D’où l’intérêt d’un exercice à blanc qui va porter sur l’analyse des principaux postes de dépenses et recettes du comité d’entreprise. Il s’agira d’analyser les procédures en place, leurs forces et faiblesses et les recommandations qui en découlent. Cette analyse devra intégrer la création du nouvel organe décisionnel des grands CE, la commission des marchés. Il est certain que, lors des journées Sémaphores, on a senti un découragement ou un agacement face à toutes les étapes et procédures à mettre en place ou à renforcer. D’autant plus, quand il s’agit de le faire à moyens constants !


Les nouvelles obligations des comités d’entreprise selon la loi du 5 mars 2014 : revue de détail juridique


Des règles communes à tous les CE, quelle que soit leur taille, ce, depuis le 1er janvier 2015 :

  • soumission aux obligations comptables, telles que définies à l’article L.123-12 du Code du commerce (article L.2325-45), dont l’obligation de tenir une comptabilité, même simplifiée, ainsi qu’un rapport de gestion, même simplifié, présentant des informations qualitatives sur leurs activités et sur leur gestion financière ;
  • nomination d’un trésorier obligatoire ;
  • obligation de conserver, pendant dix ans, l’ensemble des pièces justificatives, à compter de la date de clôture de l’exercice auquel elles se rapportent.
Les comptes et rapports de gestion simplifiés seront arrêtés selon des modalités prévues par le règlement intérieur, par certains élus du comité d’entreprise désignés par lui.

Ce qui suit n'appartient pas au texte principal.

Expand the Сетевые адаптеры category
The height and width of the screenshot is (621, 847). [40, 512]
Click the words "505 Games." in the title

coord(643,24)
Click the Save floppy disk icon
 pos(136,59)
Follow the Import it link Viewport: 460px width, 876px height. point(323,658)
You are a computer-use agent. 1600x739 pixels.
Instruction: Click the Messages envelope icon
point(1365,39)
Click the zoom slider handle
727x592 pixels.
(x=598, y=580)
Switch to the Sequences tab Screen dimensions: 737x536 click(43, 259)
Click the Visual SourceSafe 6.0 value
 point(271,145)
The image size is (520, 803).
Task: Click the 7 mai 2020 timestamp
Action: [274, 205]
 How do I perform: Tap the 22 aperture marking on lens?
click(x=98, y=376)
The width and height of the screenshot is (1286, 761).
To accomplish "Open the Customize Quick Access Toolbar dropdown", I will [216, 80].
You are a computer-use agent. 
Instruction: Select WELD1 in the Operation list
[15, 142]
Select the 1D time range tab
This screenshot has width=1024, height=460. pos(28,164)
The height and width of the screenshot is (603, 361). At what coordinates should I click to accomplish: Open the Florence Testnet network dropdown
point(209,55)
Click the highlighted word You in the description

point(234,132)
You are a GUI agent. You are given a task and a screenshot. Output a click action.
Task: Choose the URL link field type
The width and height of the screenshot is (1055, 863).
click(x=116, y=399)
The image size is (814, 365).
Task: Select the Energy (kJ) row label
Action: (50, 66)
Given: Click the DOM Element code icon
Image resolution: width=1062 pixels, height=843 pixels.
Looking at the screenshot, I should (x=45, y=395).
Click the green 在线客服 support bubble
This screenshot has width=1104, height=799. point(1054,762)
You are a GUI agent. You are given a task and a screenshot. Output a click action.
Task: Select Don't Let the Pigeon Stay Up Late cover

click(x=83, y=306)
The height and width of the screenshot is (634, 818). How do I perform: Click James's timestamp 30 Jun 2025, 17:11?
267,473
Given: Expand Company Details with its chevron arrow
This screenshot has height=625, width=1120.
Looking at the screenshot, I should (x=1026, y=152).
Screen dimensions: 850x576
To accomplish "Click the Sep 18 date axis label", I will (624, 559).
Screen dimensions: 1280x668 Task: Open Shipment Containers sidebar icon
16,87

Ces documents simplifiés seront approuvés par les membres élus du CE, réunis en séance plénière, réunion portant sur un seul sujet et faisant l’objet d’un procès-verbal spécifique.

Des dispositions spécifiques selon la taille de votre CE
  • Pour les moyens CE, c’est-à-dire ceux disposant de ressources annuelles excédant le seuil des petits CE (153 000 €) mais n’atteignant pas celles des grands CE (cf ci-dessous), nécessité, entre autres et outre les obligations énumérées ci-dessus, de confier la mission de présentation de leurs comptes annuels à un expert-comptable.
  • Pour les grands CE, c’est-à-dire ceux remplissant deux des trois critères suivants : effectifs du CE supérieurs à 50, ressources supérieures à 3,1 millions d'euros, bilan supérieur à 1,55 million d'euros, nécessité, entre autres et outre les obligations énumérées ci-dessus, de :
    • présenter une comptabilité de droit commun ;
    • nommer un commissaire aux comptes et un suppléant, distincts de ceux de l’entreprise (mission financée sur le budget de fonctionnement du CE) ;
    • présenter un rapport rédigé par le commissaire aux comptes sur les conventions passées entre le CE et l’un de ses membres ;
    • créer une commission des marchés parmi les membres titulaires, chargée de choisir les fournisseurs et les prestataires du CE ;
    • établir des comptes consolidés.